Aún recuerdo la voz formidable de aquel viejo profesor de filosofía que, muy serio, nos inspiraba con sus maravillosas clases. Nosotros éramos sólo unos adolescentes, llenos de sueños y de dudas.Por primera vez, un profesor se atrevía a darlo todo. Los alumnos le queríamos, porque en vez de darnos sermones o imponernos sus normas, nos escuchaba.
Ése es el secreto de la buena educación: saber escuchar.
A veces en la vida encontramos estrellas que nos iluminan, que nos enseñan, que nos inspiran, como aquel entrañable profesor que fumaba pipa, llevaba libros gastados bajo el brazo, e iba enfundado con el calor de una bufanda durante casi todo el año. Y siempre, siempre, tenía tiempo para sus alumnos.

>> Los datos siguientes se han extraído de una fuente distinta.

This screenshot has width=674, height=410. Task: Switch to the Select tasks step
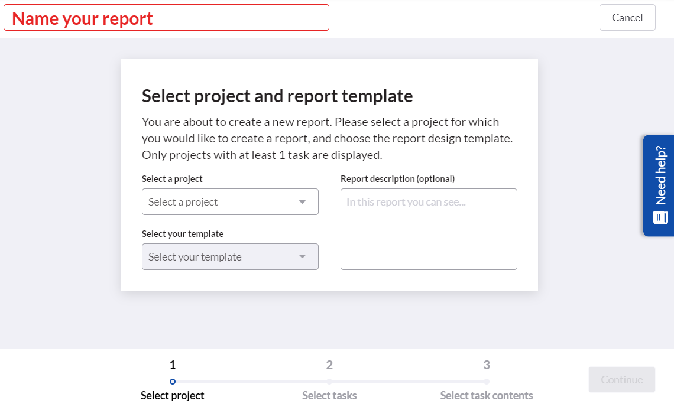click(x=329, y=382)
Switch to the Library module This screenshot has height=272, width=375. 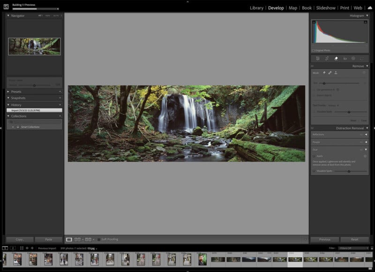point(256,7)
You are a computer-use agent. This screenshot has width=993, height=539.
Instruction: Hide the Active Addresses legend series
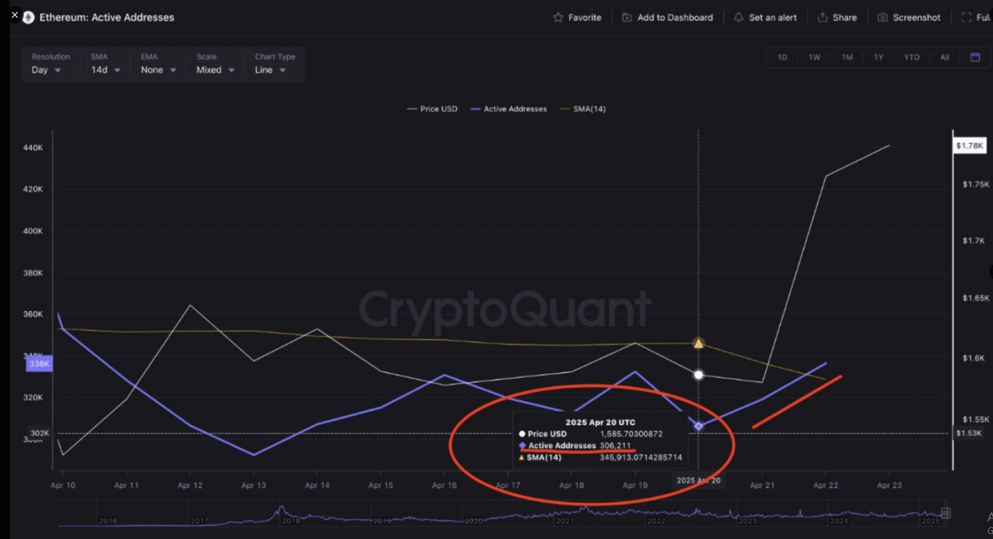(x=509, y=109)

Os dejo unos versos que él me regaló cuando finalicé bachillerato:
Yo soy aquél a quien atormenta el deseo amoroso;
¿No gravita la Tierra?, ¿no atrae la materia,
atormentada, a la materia?
Así mi cuerpo atrae a los cuerpos de todos aquellos a
quienes encuentro o conozco.
Walt Whitman, Canto a mí mismo (1819-1892)
2 comentarios:
Sí, el buen profesor te escucha, y como Momo, hace que te sientas inteligente (porque verdaderamente lo eres, pero siempre necesitas un tú para florecer).
Siempre necesitas un tú. El maestro necesita a su alumno, en singular, como agua de mayo. Y el alumno espera mucho del maestro, aunque éste sea incapaz de darse cuenta.